Nicolas Melissas
Published Papers
1. Herd Behaviour as an Incentive Scheme, Economic Theory, 26 (3), October 2005, pp. 517 - 536
Abstract
We introduce herding in a model subject to
public-good problems. We show how herding, by reducing free-rider problems, may
increase efficiency.
2.
Informational
Cascades Elicit Private Information,
(Joint with Olivier Gossner) International
Economic Review, 47
(1), February 2006, pp. 297 - 325
Abstract
We introduce cheap talk in a dynamic investment model with
information externalities. We first show how social learning adversely affects
the credibility of cheap talk messages. Next, we show how an informational
cascade makes truthtelling incentive compatible. A separating equilibrium only
exists for high surplus projects. Both an investment subsidy and an investment
tax can increase welfare. The more precise the sender's information, the higher
her incentives to truthfully reveal her private information.
3.
Equilibria
in a Dynamic Global Game: The Role of Cohort Effects,
(Joint with Paul Heidhues)
Economic Theory,
28
(3), August 2006, pp. 531 -
557
Abstract
We
introduce strategic waiting in a global game setting with irreversible
investment. Players can wait in order to make a better informed decision. We
allow for cohort effects and discuss when they arise endogenously in technology
adoption problems with positive contemporaneous network effects. Formally,
cohort effects lead to intra-period network effects being greater than
inter-period network effects. Depending on the nature of the cohort effects, the
dynamic game may or may not satisfy dynamic increasing differences. If it does,
our model has a unique rationalizable outcome. Otherwise, there exist parameter
values for which multiple equilibria arise because players have a strong
incentive to invest at the same point in time others do.

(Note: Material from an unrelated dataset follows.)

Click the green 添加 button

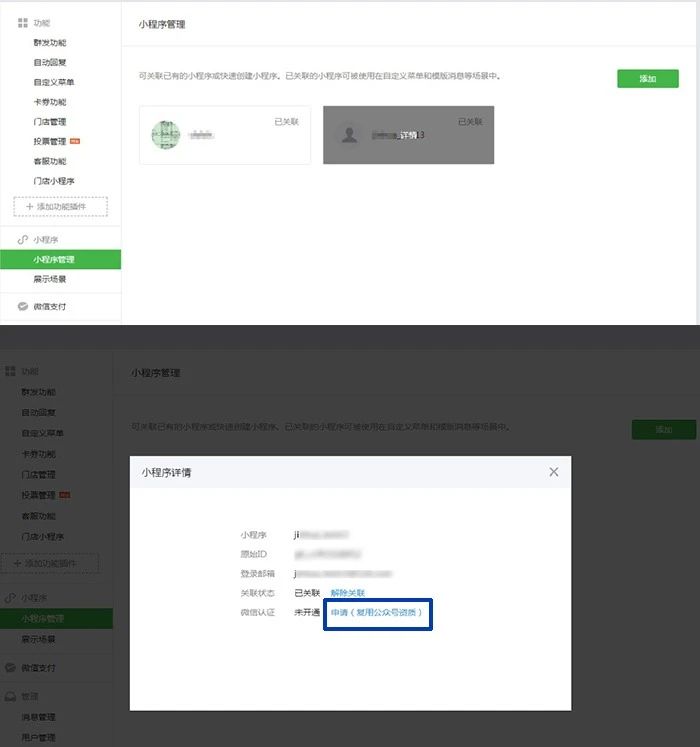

4a. Corruption, Extortion, and the Boundaries of the Law: The One-Monitor Case, (Joint with Svetlana Andrianova) September 2006
4b.
Corruption, Extortion and the Boundaries
of the Law, (Joint with Svetlana Andrianova),
Journal of Law, Economics
&
Organization,
25 (2), October
2009, pp. 442-471
Abstract
In both papers we consider a set-up in which a principal must decide whether or not to legalise a socially undesirable activity. The law is enforced by a monitor who may be bribed to conceal evidence of the offense and who may also engage in extortionary practices. In the latter paper we analyse a two-monitor set-up (the second monitor is honest and monitors the first one) with bounded punishments. In the former paper we analyse a one-monitor set-up with unbounded punishments and we also look at the case in which the monitor needs the consent (and the active participation) of the agent to create fake evidence of wrongdoing (this case is not present in our two-monitor set-up). Our most interesting results are summarised in the latter paper. In particular, we show that: (i) the principal may legalise the activity even if it is a very harmful one, (ii) the principal may declare the activity illegal knowing that the monitor will abuse the law to extract bribes out of innocent people, and (iii) our model offers a novel rationale for legalising possession and consumption of drugs while continuing to prosecute drug dealers. Our one-monitor set-up provides a pedagogical explanation behind result (i).
Work-in-Progress
1. Bidding and Drilling on Offshore Wildcat Tracts, mimeo, March 2009
Abstract
I study a two-stage bidding drilling game. If a firm drills, her neighbor learns the state of the world. Depending on parameter values, there either exists a separating, or there exist two types of semi-separating equilibria. In the first one, a low-type player sometimes submits a ``high" bid to influence her neighbor's drilling decision. In the second one, a high-type player sometimes submits a ``low" bid. In this equilibrium bids are used as a coordination device: If player i bid ``low" while player -i bid ``high", player i waits while player -i drills. Normative and positive implications are discussed.
2. On Bid Disclosure in OCS Wildcat Auctions, mimeo, October 2011
Abstract
Two players first bid for offshore tracts---below which oil and gas may be present---and next time their drilling decisions. High types bid more aggressively if the auctioneer discloses bids as this gives them useful information about the profitability of drilling. Low types may also prefer the auctioneer to disclose bids as it sometimes facilitates coordination: If Player two finds out that Player one bid ``low", she might conclude that Player one will not drill. This induces Player two to drill first. Low types, however, may also fear that the disclosure of their ``low" bids reduces the other player's incentives to drill. In that case they bid more aggressively if the auctioneer does not disclose bids. If players are sufficiently patient and if the ex ante profitability of drilling is ``high", it is optimal to disclose bids. Otherwise, it may be optimal not to disclose them.
3. Rational Exuberance, (Joint with Paul Heidhues), mimeo, August 2011
Abstract
We study a two-player investment game with information externalities. Necessary and sufficient conditions for a unique switching equilibrium are provided. When public news indicates that the investment opportunity is very profitable, too many types are investing early and investments should therefore be taxed. Conversely, any positive investment tax is suboptimally high if the public information is sufficiently unfavorable.